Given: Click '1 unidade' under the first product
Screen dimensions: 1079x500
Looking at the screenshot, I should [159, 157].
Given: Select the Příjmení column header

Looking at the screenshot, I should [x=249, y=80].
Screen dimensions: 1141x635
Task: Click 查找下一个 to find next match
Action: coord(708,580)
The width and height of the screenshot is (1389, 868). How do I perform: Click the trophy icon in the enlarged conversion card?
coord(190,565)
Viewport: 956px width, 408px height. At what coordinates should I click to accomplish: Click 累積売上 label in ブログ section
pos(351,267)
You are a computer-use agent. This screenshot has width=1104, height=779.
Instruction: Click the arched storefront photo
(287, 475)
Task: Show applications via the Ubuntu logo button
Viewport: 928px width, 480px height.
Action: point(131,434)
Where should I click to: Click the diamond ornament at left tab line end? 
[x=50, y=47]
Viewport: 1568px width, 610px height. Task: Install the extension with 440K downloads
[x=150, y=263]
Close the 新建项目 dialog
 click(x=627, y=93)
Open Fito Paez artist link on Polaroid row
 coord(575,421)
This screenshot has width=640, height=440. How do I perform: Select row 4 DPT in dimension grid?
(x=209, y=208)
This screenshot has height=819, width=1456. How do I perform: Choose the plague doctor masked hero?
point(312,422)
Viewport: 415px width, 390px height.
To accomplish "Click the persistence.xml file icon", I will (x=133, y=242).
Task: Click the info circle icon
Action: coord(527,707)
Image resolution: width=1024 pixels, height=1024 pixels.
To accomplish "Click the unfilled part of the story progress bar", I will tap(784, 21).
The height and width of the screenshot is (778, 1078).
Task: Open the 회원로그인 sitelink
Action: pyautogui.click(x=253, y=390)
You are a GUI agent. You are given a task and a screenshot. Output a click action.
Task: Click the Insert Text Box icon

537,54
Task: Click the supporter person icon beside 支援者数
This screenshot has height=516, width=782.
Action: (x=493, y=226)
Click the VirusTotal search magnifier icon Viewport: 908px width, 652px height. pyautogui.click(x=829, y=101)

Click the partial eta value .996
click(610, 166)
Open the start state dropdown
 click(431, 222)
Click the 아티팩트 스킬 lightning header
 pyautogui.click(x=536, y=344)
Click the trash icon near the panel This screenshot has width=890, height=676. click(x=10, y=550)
━━━━━━━━━━
### Work instruction
Go through the material above, find each line with the string "agent", and copy it.

### Exercise answer
You are a computer-use agent. This screenshot has width=1104, height=779.
You are a GUI agent. You are given a task and a screenshot. Output a click action.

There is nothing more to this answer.